Colla indipendenza individuale era scomparsa la reciproca garanzia fra cittadini; e vivendo ciascuno da sè senza legame cogli eguali, ma soltanto con superiori ed inferiori, nessuno aveva interesse ad impedire i delitti; lo perchè andarono scomparendo i giudizj per via di compurgatori. I vassalli dovevano essere giudicati da' loro pari, e il signore non faceva che proclamare il dettato di quelli. Nasceva poi contestazione fra vassallo e signore? se trattavasi di doveri feudali reciproci, era decisa dai pari; se cadeva sopra fatti d'altra natura, come un delitto del signore o danno recato ai beni allodiali del vassallo, la lite si potea recare al sovrano.

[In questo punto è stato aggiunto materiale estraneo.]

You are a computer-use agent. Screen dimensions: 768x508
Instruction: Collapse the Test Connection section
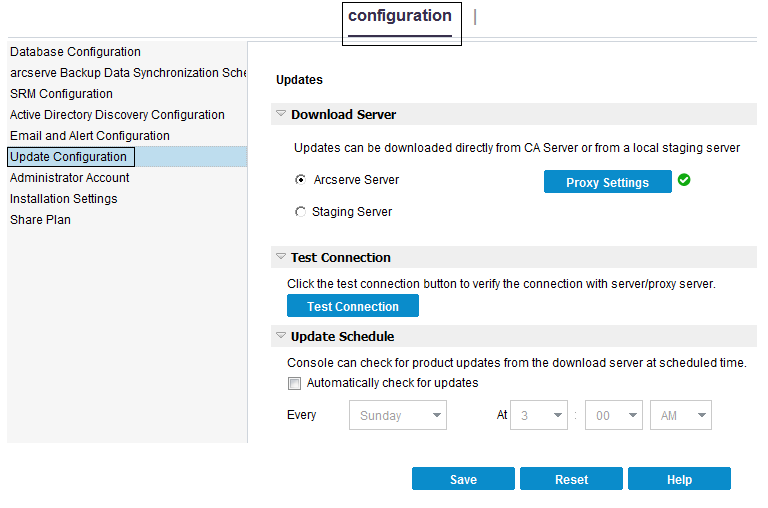click(281, 258)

Finchè la sentenza davasi nelle assemblee generali, nessuno avrebbe potuto rivederla, emanando dall'autorità sovrana. L'appello ripugna pure alle idee feudali che identificano il signore col vassallo; nè l'alto barone, irremovibile e disoggetto da sindacato regio, poteva esser ripreso d'un'ingiustizia, più che nol possa oggi un re da altro re. Chi alla corte signorile si trovasse gravato, poteva sfidare i giudici, che come pari suoi non godevano su lui veruna superiorità: ma questa mentita non era un appello, giacchè si dava prima della sentenza, nè chiamava a tribunale superiore. Stante però che la mentita obbligava a convocare altri pari, nè ciò era sempre fattibile, volta veniva che il signore si vedesse costretto a rimetter la lite al sovrano. Questo poi, allorchè comparisse nelle terre del suo vassallo, teneva assise, ma non poteva rivedere la sentenza, bensì la causa, e proferirne una nuova, perchè restava sospesa la giurisdizione del vassallo. Inoltre fra gli obblighi di questo era il rendere giustizia, e se la falsasse o negasse, poteva il signore intervenire per obbligarvelo; obbligarvelo cioè in quanto ne avesse la forza.

Questi furono avviamenti per istituire un regolare appello, a imitazione del diritto ecclesiastico; grande passo ad instaurare la regia prerogativa.